To add another book to the mix, it's not really an end of the world type book, but it has some similarities. I found the book, Into the Storm, by Taylor Anderson to have some of the same things that drew me to apocalyptic genres. It's sort of like that movie from the early 80s about the US warship that goes through a time-warp. In the movie, the ship ended up going from the 80s, to just before the Pearl Harbor attack. In the book, Into the Storm, a naval destroyer goes into a storm and ends up on an alternate Earth, where humans aren't the dominate species, so almost a Planet of the Apes spin on it too.

The similarities come from the people trying to re-create some of the inventions and make do with what they have just on the ship. There's also the main plot of them coming into the two dominant species.One is an intelligent lemur that lives on huge ships that are like floating islands, they are so big. They are smart, agile and friendly. Their enemy is a lizard/dinosaur type of creature that is shark-like at the lower ends of the species. Think of a beehive with a queen bee, and worker bees. That is the type of society the lizard folks have, and they like to eat the lemur folks.

Anyway, I loved the book and the next two in the series. I had a harder time with the fourth, but I might give it another try.


----------



## Casper Parks (May 1, 2011)

The Road


----------



## UnicornEmily (Jul 2, 2011)

_The Girl Who Owned a City_ was surprisingly wonderful. I've been interested how many end-of-the-world books seem to have borrowed (or outright stolen) from it. I think it may have been the first "adults disappear from the world, leaving only kids behind to rebuild society" story; it's definitely the best, in every way, I think.


----------



## Lursa (aka 9MMare) (Jun 23, 2011)

UnicornEmily said:


> _The Girl Who Owned a City_ was surprisingly wonderful. I've been interested how many end-of-the-world books seem to have borrowed (or outright stolen) from it. I think it may have been the first "adults disappear from the world, leaving only kids behind to rebuild society" story; it's definitely the best, in every way, I think.


Interesting. Was it written before Lord of the Flies? Or Miri (TOS Star Trek episode)?


----------



## sarahsbloke (Sep 24, 2011)

Just finished "Patriots"
Do not read this book, Christian, militant, new world order conspiracy, garbage, clearly written by a survivalist.
Plot almost non-existent,  with minute detail of plenty of boring stuff, 5 pages describing ham radio alone.
================
• **What the task asks**
Reproduce the passage of the forum thread about end-of-the-world books that opens with the words containing "The similarities come" and closes with "it another try.". The data that comes after this thread is not needed.

• **Dataset excerpt**
================
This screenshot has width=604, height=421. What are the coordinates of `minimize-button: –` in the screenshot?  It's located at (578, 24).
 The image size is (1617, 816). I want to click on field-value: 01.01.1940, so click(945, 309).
================
• **The completed task**
The similarities come from the people trying to re-create some of the inventions and make do with what they have just on the ship. There's also the main plot of them coming into the two dominant species.One is an intelligent lemur that lives on huge ships that are like floating islands, they are so big. They are smart, agile and friendly. Their enemy is a lizard/dinosaur type of creature that is shark-like at the lower ends of the species. Think of a beehive with a queen bee, and worker bees. That is the type of society the lizard folks have, and they like to eat the lemur folks.

Anyway, I loved the book and the next two in the series. I had a harder time with the fourth, but I might give it another try.